7.5 Experimental Data
7.5.1 Materials and Methods
For the general materials and methods, please refer to section A, Materials and Methods, in the Appendix.
For the Cryo-TEM measurement, Nile Red Fluorescence Assay, please see chapter 6.
Synchrotron Radiation X-ray Diffraction Experiments.39,41,42 Through view
X-ray diffraction (XRD) image of the strings of molecular amphiphiles (MA) were obtained using the BL45XU beamline at SPring-8 (Hyogo, Japan) equipped with an R-AXIS IV++ (Rigaku) imaging plate area detector or with a Pilatus3X 2M (Dectris) detector. The scattering vector, q = 4πsinθ/λ, and the position of incident X-ray beam on the detector were calibrated using several orders of layer reflections from silver behenate (d = 58.380 Å), where 2θ and λ refer to the scattering angle and wavelength of the X-ray beam (1.0 Å), respectively. The sample-to-detector distances for through-view XRD measurements were 2.02 m, respectively. The obtained diffraction patterns and images were integrated along the Debye-Scherrer ring to afford one-dimensional (1D) intensity data using the FIT2D software. The lattice parameters were refined using the CellCalc ver. 2.10 software.

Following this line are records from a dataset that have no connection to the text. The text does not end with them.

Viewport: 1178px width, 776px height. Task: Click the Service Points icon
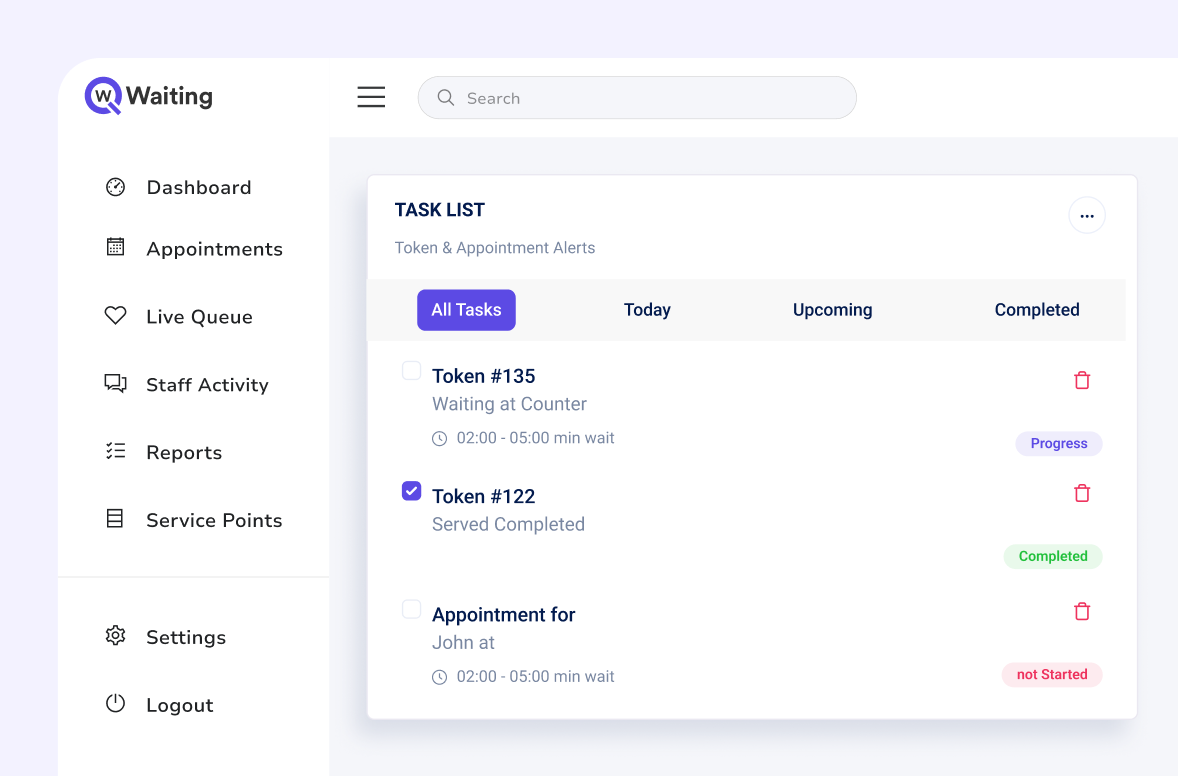pyautogui.click(x=116, y=519)
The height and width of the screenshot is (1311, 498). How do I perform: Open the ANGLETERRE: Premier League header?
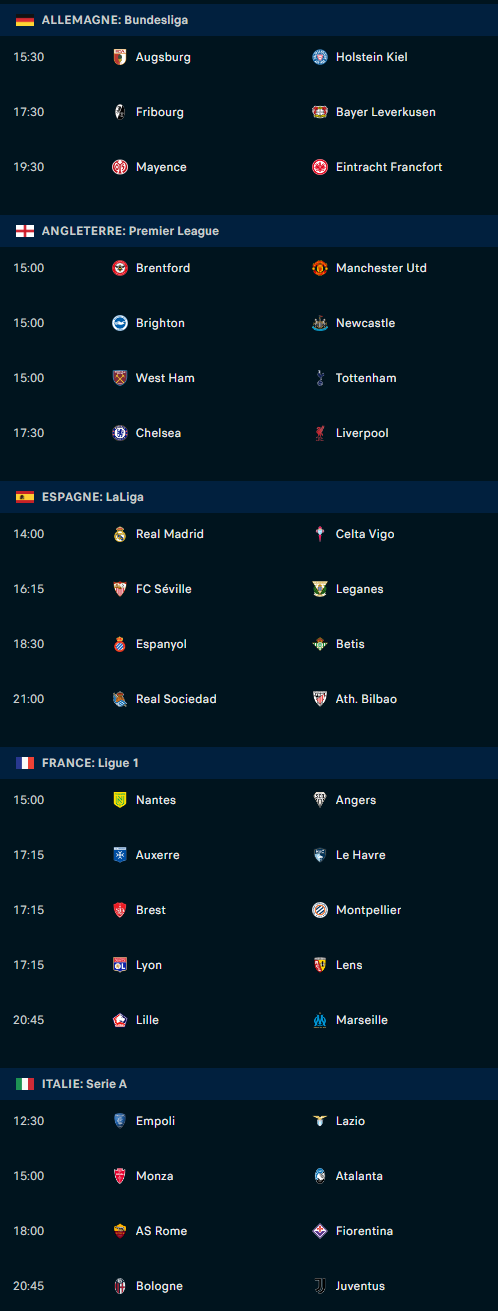coord(249,231)
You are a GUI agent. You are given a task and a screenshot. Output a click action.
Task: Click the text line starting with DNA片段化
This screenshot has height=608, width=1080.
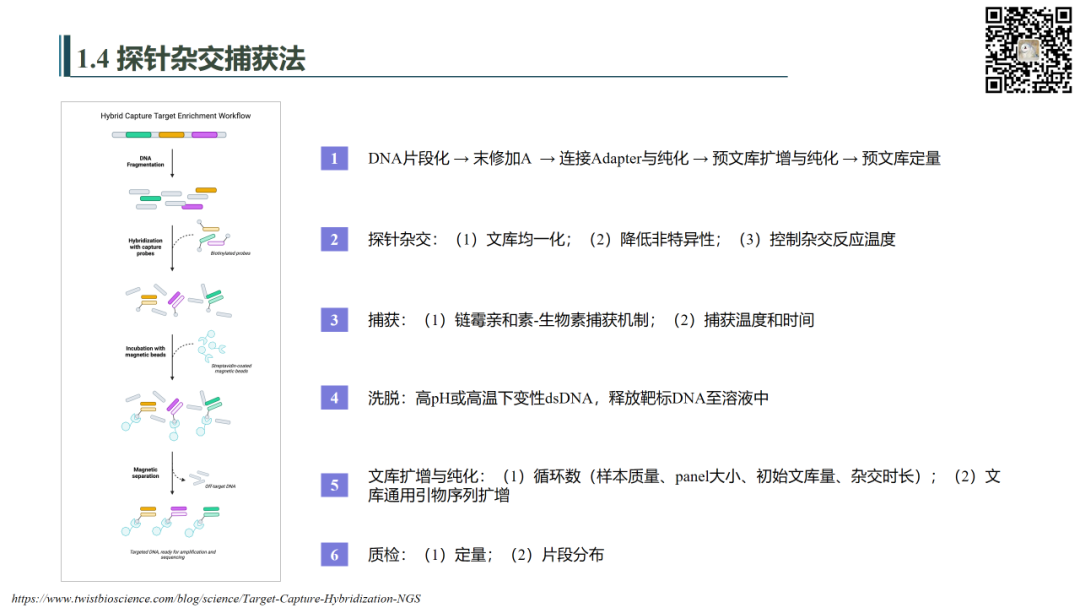[653, 158]

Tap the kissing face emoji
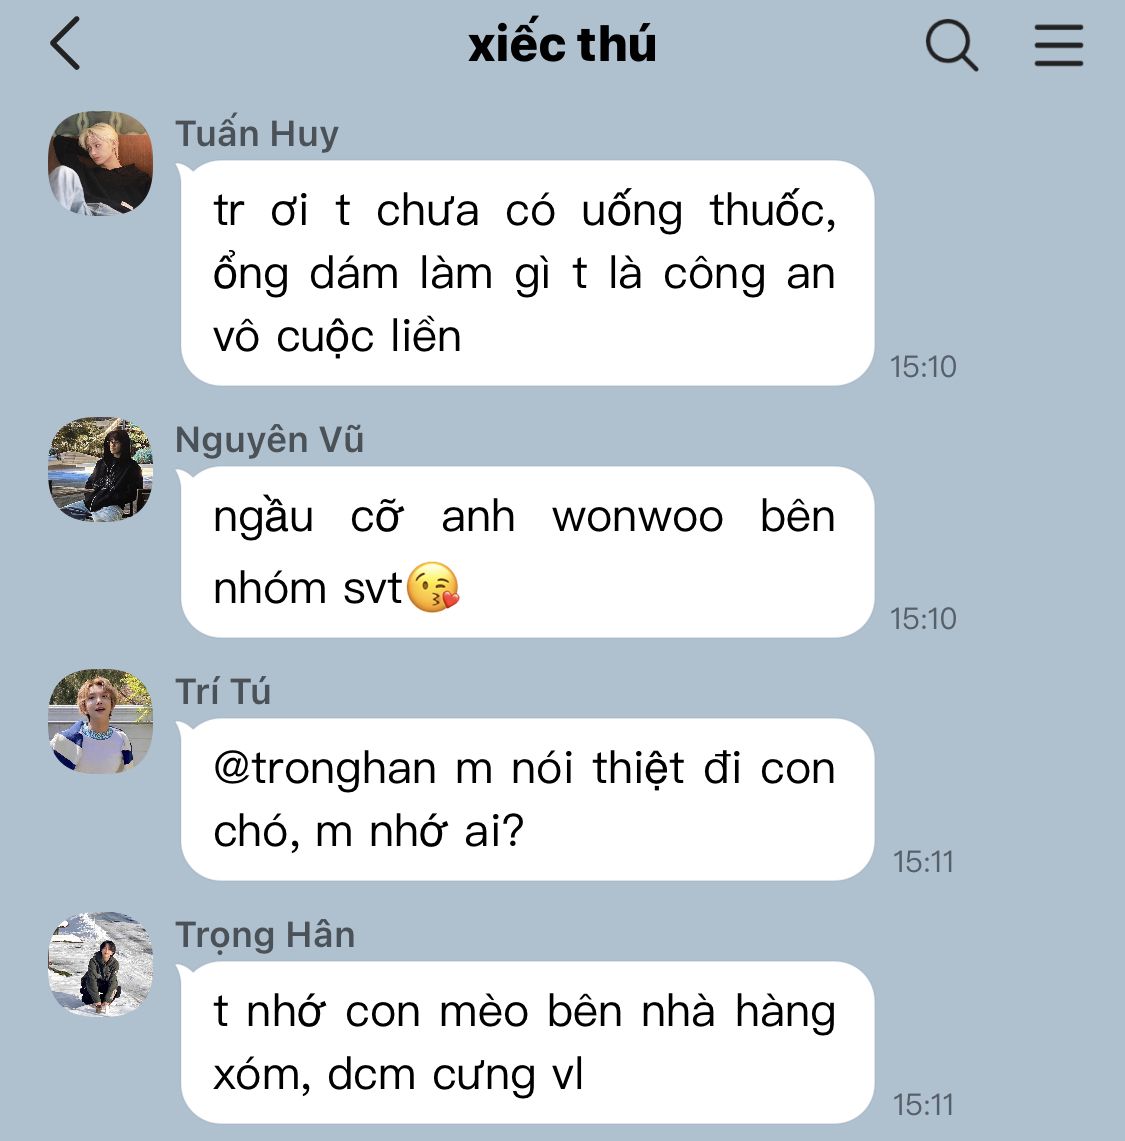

Scanning Electron Microscopy and Polarized Optical Microscopy Analysis.39,41,42 Polarized optical microscopy (POM) was performed on a Nikon
model Eclipse LV100POL optical polarizing microscope. Scanning electron microscopy (SEM) was performed on a Hitachi S-5500 Field Emission SEM (FE-SEM). Preparation of a MA string on a sapphire substrate: When an aqueous solution of MA (50 mM) was manually drawn into an aqueous solution of calcium chloride (CaCl2) (150 mM) from a pipette, a noodle-like string with an arbitrary length was
formed. After removal of the solution of CaCl2, the string was washed with deionized
water (three times), and the resulting string was used directly for POM and XRD experiments. A motor string for SEM was dried in air for 48 h before measurement.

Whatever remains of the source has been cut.